Connecting RF test and measurement equipment to an Antenna Under Test (AUT) usually involves tradeoffs among measurement accuracy, electrical considerations, cost, and mechanical ruggedness. In this article, we describe some aspects of this connection with practical advice for such test and measurement scenarios. Some of the items used are shown in Figure 1.

Testing via an RF Test Connector: U.FL vs Coaxial switch

When provided, an antenna test port will usually be at a 50 ohm point. If the design includes a coax switch for inspection and final test purposes, an antenna test sample can be produced or reworked with the switch rotated 180°. This reverses the in and out terminals so connecting a test cable interrupts the feedline and the cable faces the antenna instead of the device.

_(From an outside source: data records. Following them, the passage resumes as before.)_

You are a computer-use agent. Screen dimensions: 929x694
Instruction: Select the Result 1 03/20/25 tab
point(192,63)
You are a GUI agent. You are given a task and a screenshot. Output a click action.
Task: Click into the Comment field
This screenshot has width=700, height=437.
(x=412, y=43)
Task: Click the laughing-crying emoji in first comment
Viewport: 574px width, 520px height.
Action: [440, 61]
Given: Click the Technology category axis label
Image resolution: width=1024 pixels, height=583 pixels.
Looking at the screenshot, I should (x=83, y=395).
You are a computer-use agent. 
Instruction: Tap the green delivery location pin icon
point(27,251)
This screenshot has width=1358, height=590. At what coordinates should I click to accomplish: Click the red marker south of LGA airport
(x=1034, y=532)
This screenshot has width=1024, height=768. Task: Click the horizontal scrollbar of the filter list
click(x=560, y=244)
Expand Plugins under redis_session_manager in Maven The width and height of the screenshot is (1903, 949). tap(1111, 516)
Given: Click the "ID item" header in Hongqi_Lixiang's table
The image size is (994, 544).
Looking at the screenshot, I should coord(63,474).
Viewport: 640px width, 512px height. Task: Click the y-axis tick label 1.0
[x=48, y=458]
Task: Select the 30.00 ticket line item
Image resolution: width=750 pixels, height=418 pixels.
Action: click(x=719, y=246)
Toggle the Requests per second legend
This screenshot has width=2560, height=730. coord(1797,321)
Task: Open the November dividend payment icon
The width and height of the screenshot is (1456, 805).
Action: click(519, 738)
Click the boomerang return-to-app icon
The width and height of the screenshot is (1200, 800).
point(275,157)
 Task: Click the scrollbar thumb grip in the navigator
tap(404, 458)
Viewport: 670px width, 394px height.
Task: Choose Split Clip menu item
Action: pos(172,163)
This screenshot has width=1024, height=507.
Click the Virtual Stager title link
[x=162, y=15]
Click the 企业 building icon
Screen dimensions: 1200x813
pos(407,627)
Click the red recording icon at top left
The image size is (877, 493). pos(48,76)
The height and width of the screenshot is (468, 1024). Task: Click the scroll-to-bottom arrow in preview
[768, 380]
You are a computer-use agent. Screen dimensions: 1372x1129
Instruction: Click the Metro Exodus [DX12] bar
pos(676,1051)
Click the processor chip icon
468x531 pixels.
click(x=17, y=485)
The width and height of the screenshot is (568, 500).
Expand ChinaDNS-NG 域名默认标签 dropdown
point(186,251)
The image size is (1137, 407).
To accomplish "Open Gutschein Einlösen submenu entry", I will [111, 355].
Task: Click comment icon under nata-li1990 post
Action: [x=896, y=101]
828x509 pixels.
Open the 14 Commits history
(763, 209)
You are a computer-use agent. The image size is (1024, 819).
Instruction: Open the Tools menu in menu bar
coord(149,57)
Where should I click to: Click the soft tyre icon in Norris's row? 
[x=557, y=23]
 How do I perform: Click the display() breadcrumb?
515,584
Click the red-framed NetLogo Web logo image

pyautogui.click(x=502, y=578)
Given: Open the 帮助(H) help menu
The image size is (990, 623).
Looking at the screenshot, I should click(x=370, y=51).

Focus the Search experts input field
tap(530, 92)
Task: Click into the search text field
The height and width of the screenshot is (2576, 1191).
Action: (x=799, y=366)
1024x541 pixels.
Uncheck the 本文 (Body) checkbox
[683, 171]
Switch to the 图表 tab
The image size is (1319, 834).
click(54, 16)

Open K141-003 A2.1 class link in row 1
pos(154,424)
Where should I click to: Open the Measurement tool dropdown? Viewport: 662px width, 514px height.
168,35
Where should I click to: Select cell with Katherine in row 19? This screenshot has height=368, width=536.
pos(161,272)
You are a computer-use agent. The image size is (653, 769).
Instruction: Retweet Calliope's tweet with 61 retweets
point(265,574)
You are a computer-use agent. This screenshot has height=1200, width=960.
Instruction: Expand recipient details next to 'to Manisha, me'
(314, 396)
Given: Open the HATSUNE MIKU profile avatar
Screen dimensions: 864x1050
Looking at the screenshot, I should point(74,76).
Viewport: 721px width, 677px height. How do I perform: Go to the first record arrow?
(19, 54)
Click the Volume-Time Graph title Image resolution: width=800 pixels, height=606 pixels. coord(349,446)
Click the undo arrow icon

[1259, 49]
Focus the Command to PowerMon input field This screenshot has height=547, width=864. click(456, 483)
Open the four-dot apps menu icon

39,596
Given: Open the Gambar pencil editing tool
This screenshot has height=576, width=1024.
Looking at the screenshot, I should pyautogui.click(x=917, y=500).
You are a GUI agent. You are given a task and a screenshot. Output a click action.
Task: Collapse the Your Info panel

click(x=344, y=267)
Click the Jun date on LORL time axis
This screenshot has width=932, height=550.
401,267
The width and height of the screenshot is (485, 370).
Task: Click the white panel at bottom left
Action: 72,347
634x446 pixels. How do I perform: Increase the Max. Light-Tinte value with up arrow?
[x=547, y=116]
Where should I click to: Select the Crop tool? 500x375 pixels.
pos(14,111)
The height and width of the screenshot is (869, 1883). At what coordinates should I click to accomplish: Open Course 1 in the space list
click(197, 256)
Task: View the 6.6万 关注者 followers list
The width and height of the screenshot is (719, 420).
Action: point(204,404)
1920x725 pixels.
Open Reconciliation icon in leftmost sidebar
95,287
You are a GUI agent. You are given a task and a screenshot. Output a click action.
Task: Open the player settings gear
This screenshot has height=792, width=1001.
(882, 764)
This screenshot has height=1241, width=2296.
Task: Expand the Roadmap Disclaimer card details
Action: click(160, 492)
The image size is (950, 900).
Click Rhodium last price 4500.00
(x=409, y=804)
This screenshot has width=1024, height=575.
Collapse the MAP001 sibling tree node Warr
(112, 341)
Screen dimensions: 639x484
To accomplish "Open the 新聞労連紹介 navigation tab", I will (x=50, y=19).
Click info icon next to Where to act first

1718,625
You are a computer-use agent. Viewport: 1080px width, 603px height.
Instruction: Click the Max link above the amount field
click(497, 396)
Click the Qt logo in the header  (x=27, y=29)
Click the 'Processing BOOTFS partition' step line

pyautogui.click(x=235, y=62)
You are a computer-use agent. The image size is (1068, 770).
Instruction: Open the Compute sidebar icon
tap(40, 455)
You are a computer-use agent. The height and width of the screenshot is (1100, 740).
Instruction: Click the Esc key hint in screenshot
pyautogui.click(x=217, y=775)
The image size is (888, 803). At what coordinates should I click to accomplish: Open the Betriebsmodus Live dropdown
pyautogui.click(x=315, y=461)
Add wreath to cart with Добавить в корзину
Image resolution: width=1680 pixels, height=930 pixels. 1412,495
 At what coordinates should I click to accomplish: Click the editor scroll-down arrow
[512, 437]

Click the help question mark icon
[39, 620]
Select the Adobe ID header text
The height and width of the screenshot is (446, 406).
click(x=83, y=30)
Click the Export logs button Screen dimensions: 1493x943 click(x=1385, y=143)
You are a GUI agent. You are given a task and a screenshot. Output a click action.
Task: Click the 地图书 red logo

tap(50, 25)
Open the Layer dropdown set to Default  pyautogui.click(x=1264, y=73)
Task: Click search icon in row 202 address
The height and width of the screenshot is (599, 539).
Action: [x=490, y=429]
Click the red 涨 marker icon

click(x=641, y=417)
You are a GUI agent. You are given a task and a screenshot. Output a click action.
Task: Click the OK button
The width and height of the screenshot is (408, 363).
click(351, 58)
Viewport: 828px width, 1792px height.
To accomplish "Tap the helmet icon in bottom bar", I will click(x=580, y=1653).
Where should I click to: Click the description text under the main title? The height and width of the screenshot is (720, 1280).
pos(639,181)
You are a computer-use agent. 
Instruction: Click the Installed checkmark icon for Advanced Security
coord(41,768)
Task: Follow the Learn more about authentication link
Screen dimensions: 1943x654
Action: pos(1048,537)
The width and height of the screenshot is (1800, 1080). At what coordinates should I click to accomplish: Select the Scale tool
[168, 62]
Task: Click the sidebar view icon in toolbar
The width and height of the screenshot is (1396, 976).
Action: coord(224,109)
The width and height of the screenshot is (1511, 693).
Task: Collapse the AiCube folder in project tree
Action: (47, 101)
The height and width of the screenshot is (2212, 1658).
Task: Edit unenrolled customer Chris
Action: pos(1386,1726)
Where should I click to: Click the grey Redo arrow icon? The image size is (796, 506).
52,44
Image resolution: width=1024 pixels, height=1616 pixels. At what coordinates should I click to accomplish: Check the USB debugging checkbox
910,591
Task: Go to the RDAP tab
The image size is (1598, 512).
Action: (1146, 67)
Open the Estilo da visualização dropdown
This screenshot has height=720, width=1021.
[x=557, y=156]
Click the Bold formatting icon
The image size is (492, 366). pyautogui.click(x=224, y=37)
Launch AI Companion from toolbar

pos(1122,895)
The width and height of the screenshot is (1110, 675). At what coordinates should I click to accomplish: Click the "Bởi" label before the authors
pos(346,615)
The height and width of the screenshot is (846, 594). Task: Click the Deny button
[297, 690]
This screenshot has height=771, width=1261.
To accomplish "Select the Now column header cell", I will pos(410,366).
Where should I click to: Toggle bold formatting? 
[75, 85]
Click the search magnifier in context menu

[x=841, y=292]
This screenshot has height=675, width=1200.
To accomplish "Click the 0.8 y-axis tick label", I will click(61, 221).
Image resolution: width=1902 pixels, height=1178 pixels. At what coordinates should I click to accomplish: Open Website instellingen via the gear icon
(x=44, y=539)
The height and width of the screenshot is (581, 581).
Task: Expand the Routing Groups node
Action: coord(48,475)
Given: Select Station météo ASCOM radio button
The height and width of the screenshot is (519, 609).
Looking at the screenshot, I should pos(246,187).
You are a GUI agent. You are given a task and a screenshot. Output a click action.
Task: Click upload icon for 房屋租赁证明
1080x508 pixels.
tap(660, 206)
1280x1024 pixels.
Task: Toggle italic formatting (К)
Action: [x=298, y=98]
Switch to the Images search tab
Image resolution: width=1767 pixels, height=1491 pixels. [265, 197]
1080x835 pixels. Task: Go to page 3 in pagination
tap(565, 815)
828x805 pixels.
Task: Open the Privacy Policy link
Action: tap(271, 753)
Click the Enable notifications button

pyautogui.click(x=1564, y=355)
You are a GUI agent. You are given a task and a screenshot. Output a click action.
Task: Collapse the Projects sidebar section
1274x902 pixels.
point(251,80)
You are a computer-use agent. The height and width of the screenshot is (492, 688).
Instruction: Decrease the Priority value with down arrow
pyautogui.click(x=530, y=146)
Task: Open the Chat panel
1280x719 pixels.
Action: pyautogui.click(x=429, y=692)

A test port and test cable of the appropriate type reduce the need for strain relief as the cable can be connected just before measuring.  A right-angle connector at the device end may further reduce stress and allow easier routing through the device housing. Commercially prepared cable assemblies are available from Amphenol, Crystek, Emerson Network Power Connectivity/Johnson, Hirose Electric Co. Ltd, KSM Electronics, Molex, Phoenix, Pomona, RF Solutions, Samtec, Taoglas Limited, and TE Connectivity.  The website www.digikey.com is an excellent source for these. Note that most ultra-miniature connectors have a mating life on the order of a few dozen cycles, but failure will become self-evident in the measurements.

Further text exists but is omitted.